▶ _Requirement_:
Copy the first line of the material below and every later line through the line containing "Open the performance", without any other output.
○ ○ ○ ○
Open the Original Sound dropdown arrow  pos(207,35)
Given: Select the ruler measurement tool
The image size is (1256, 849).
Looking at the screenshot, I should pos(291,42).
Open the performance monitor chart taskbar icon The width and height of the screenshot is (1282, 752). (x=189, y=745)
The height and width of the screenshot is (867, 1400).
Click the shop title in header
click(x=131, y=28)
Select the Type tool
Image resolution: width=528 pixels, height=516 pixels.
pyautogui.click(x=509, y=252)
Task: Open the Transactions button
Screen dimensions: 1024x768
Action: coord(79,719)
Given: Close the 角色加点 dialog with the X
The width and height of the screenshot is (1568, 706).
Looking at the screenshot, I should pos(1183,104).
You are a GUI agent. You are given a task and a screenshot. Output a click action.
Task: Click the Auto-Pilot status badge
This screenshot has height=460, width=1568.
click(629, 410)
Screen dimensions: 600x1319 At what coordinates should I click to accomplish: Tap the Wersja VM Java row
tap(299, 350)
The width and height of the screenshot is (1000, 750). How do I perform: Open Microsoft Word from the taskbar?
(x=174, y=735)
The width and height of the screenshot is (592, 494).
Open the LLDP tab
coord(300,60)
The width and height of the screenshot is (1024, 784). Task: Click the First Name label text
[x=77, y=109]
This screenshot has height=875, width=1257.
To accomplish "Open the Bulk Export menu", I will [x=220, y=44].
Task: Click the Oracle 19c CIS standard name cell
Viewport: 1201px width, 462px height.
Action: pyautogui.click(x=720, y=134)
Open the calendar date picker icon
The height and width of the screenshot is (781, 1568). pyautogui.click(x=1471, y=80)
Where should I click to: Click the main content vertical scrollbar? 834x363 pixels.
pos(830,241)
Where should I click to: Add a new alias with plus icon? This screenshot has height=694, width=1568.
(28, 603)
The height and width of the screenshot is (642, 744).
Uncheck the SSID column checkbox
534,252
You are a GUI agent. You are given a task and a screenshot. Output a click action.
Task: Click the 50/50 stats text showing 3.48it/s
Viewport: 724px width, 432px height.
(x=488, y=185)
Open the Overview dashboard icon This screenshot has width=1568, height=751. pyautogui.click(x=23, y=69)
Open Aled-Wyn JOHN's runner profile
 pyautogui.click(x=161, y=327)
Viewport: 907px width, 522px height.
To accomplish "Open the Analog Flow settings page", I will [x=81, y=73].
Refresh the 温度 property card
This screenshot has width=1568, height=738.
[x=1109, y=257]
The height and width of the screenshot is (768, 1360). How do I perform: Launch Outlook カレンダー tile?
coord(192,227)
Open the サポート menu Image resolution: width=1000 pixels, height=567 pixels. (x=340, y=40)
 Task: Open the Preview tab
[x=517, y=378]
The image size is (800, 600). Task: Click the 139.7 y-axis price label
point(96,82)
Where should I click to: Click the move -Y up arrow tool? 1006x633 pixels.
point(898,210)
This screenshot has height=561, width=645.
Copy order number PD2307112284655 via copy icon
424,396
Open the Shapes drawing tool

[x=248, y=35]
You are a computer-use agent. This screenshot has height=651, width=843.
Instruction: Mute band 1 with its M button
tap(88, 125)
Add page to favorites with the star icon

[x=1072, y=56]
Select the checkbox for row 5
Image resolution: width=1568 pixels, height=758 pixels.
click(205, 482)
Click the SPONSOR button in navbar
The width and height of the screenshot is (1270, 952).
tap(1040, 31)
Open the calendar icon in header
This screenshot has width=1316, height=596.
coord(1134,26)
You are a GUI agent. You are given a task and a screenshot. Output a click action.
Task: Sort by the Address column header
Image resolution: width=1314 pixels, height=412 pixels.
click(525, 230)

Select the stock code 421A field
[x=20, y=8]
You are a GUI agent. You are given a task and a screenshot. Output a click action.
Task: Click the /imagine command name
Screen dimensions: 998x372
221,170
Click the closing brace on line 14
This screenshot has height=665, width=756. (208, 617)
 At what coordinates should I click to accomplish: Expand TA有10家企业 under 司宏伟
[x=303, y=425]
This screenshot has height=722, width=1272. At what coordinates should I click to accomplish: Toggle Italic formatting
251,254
○ ○ ○ ○
▶ _Reply_:
Open the Original Sound dropdown arrow  pos(207,35)
Given: Select the ruler measurement tool
The image size is (1256, 849).
Looking at the screenshot, I should pos(291,42).
Open the performance monitor chart taskbar icon The width and height of the screenshot is (1282, 752). (x=189, y=745)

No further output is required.